The inventions and discoveries in scientific and medical advancement during the Islamic Golden Age between the 8th and 14th centuries have played an important role ever since in many fields. But even today, Muslim researchers and physicians are helping the fight against the pandemic. Here we look at some of these discoveries which are in use today in the fight against the Coronavirus.
Which Muslim discoveries are helping the fight against the pandemic today?
With the relentless onslaught of the Covid-19 pandemic, the first advice by the medical experts was to use items that were invented by Muslims, some over a thousand years ago:
- Ethanol discovery. The physician and alchemist, amongst other expertise, Muhammad ibn Zakariya al-Razi (854-932 CE) discovered ethanol. According to the American FDA, a product can be sold as a hand sanitizer if it contains ethyl alcohol (ethanol) as an active ingredient. The use of alcohol based hand gels has become an essential method in the fight against the Coronavirus today.
- Alcohol distillation. Although alcohol distillation existed earlier, it was the Muslims who extensively used the process for the distillation of alcohol which could then be used medically as in extracting the ethanol mentioned above, (Al-Kindi 800-873 CE mentioned the distillation of wine). Distilling is where a liquid made of two or more parts is separated by heating and cooling. This was an important discovery that is in use even today fighting the virus.
- Hard soap. Soap making became an established industry in the Islamic world much earlier than in Europe which at that time could only manufacture soft soaps from animal fats and fish oils which gave an unpleasant odour. The soap in the Middle East was made using olive oil which made it hard and manageable and pleasant to smell. This also meant it could be used for personal cleansing. Al-Razi described recipes for making soap in the 9th century. Since the start of this pandemic, soap has been the most effective form of prevention advised by experts.
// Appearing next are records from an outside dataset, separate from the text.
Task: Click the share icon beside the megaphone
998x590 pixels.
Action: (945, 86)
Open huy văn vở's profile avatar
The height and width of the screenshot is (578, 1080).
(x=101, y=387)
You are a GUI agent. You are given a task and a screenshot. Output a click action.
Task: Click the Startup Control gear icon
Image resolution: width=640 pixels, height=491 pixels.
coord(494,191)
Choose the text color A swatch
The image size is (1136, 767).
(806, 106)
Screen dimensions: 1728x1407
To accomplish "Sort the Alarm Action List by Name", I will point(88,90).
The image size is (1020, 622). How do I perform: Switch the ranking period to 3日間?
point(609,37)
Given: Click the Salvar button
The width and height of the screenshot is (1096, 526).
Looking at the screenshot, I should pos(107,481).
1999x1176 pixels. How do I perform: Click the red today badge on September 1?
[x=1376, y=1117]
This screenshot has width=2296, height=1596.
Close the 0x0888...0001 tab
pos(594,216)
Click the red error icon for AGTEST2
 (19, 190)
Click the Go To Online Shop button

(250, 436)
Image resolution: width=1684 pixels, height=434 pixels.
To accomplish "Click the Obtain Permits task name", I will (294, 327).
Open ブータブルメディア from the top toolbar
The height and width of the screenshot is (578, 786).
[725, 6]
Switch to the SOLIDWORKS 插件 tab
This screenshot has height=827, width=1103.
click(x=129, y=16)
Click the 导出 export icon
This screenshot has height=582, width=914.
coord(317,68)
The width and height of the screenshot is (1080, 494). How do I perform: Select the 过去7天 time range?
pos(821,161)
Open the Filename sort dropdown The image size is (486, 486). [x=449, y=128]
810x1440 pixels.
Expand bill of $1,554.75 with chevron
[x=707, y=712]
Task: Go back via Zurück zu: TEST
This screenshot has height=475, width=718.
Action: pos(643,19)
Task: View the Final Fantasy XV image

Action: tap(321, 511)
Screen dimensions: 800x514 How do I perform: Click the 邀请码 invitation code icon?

- Clinical and drug trials. Ibn Sina (c. 980-1035 CE), among his many achievements, was his approach to scientifically test drugs for efficacy and dosage which in reality meant a structure was created for clinical trials for the first time. He also suggested ‘that in a trial, a remedy should be used in its natural state in disease without complications’. Today, the whole procedure of creating an effective vaccine comes about from many clinical trials, one after another, changing little parts and testing them, following a framework that can be reproduced exactly.
- Magnifying glass and the convex lens. Ibn al-Haytham (c. 965-1040 CE) is referred to as the ‘father of modern optics’. He created the first magnifying glass around 1020 CE and his book describes the use of a convex lens to create a magnified image which is the basis of great advancements in science. In the fight against the Coronavirus today, the magnifying glass plays an important role in equipment being able to see viruses so that they can be studied and countered.
- BioNTech vaccine. If you thought it was only in ‘ancient’ history that Muslims made great scientific and medical achievements, you would be wrong. Uğur Şahin and his wife Özlem Türeci, the co-founders of BioNTech, the company which developed the first Covid-19 vaccine to be approved anywhere in the world, are Muslim. The vaccine was granted approval in December 2020 with the highest efficacy rate so far at 95% and is already helping hundreds of millions of people around the world. They are following in the great line of Muslim scientists who have researched to bring benefit to humanity.
There have been many other discoveries made by Muslim scientists throughout the ages. Many times they are overlooked in history books that we read, their names being Romanized or even completely ignored, as though nothing happened in between the Greco-Roman period and the Middle Ages. It is important that we read and learn about them so it can inspire us and our children.